Lines of data:
++++++++++

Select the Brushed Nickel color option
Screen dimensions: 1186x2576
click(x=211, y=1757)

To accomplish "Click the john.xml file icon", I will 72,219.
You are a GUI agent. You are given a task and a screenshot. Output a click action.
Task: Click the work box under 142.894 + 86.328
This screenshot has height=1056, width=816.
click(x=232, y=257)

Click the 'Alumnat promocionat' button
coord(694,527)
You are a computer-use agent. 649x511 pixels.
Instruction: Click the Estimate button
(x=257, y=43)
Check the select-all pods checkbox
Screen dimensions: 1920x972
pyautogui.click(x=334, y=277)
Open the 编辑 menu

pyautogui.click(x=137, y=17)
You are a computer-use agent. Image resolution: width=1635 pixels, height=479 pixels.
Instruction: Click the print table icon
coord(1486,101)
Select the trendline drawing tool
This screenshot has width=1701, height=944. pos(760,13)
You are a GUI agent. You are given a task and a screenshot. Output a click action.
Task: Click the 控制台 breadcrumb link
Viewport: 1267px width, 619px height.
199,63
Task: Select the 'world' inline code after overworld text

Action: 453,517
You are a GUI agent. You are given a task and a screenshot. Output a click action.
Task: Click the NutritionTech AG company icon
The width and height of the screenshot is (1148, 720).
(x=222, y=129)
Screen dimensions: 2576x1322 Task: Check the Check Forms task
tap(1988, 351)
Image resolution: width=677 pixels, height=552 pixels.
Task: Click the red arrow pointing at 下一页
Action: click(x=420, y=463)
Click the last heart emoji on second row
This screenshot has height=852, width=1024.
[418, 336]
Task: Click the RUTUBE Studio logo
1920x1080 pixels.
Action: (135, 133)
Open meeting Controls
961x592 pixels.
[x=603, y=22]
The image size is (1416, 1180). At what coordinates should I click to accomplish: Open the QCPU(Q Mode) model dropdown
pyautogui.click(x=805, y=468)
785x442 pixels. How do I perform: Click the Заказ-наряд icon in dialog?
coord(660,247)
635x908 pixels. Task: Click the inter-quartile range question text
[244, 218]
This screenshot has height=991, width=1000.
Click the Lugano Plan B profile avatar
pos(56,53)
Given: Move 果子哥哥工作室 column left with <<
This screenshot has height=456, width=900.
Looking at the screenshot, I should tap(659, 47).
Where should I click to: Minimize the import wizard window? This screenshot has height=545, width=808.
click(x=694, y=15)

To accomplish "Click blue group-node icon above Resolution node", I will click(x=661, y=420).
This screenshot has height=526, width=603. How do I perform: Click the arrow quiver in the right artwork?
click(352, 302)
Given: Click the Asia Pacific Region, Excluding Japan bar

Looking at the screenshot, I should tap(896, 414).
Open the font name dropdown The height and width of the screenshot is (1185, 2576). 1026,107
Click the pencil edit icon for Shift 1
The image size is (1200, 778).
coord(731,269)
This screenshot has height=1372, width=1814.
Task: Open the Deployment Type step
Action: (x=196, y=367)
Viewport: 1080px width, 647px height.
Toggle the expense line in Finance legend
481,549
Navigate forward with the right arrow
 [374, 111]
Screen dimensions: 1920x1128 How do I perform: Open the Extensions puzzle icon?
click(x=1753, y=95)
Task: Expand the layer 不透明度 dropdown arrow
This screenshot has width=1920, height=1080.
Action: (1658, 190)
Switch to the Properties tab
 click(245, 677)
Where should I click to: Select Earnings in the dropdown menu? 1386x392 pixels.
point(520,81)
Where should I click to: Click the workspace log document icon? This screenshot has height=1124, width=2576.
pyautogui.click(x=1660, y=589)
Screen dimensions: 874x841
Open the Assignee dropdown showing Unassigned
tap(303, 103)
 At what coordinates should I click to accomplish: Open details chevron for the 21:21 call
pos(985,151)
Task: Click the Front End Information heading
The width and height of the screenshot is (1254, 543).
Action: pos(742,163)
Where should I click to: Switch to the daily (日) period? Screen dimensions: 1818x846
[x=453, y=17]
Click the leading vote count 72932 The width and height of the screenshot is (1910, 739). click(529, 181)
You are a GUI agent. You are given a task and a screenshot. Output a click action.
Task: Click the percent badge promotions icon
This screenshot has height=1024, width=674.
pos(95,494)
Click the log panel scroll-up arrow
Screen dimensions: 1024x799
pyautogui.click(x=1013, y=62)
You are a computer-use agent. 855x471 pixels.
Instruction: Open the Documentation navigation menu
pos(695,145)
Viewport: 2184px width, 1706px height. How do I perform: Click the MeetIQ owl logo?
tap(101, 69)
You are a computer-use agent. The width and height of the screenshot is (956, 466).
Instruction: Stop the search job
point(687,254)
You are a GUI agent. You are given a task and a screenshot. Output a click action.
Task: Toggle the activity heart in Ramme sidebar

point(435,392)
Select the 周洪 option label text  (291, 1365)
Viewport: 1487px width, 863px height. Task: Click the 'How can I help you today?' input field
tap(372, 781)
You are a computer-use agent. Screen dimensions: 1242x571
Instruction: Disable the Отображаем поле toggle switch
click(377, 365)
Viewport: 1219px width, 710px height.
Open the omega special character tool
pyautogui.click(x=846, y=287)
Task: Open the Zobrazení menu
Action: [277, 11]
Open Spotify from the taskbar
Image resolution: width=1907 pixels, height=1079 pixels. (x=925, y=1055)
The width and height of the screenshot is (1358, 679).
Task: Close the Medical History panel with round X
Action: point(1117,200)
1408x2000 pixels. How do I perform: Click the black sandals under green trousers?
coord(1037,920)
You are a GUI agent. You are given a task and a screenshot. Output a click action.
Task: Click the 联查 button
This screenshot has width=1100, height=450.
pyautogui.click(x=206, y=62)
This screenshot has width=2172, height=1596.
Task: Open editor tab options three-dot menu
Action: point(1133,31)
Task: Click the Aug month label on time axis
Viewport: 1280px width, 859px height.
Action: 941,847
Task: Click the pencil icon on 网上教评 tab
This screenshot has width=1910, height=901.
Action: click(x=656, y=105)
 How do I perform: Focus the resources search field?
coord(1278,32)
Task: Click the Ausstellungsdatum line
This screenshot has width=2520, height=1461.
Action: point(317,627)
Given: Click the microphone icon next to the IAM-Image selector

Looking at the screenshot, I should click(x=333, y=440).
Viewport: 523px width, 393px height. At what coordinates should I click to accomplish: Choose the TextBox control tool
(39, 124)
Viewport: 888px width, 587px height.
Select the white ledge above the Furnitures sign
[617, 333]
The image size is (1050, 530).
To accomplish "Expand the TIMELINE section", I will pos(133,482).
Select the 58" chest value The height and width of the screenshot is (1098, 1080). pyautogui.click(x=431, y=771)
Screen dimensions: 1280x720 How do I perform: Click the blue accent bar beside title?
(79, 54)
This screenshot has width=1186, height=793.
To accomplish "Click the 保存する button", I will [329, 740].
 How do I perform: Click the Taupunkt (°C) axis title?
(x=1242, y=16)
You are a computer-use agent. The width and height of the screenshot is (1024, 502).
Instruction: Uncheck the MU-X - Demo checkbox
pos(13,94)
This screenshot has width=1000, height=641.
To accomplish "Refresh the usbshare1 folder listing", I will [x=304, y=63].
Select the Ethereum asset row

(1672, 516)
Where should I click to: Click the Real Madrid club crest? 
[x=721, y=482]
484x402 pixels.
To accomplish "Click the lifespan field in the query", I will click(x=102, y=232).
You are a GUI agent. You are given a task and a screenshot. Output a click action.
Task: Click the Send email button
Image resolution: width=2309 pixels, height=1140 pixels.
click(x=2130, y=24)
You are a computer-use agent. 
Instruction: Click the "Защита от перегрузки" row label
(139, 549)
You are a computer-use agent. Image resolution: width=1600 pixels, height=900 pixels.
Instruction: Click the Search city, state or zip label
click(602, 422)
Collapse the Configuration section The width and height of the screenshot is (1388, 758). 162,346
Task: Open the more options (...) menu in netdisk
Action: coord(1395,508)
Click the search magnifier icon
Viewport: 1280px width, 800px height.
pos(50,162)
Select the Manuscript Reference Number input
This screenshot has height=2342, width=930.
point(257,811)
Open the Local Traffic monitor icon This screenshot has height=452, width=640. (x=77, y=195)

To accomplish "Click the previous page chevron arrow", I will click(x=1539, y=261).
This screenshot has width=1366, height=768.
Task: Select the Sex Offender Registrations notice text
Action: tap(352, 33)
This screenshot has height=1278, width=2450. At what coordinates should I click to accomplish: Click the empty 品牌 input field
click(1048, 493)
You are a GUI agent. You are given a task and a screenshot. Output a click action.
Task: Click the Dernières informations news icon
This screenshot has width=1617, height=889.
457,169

++++++++++

**What is asked:**
Switch "Brushed Nickel" to "Satin Brass" in the records from the start through the line containing "click(x=232, y=257)", and give that stretch again with nothing else changed.

**Result of this task:**
Select the Satin Brass color option
Screen dimensions: 1186x2576
click(x=211, y=1757)

To accomplish "Click the john.xml file icon", I will 72,219.
You are a GUI agent. You are given a task and a screenshot. Output a click action.
Task: Click the work box under 142.894 + 86.328
This screenshot has height=1056, width=816.
click(x=232, y=257)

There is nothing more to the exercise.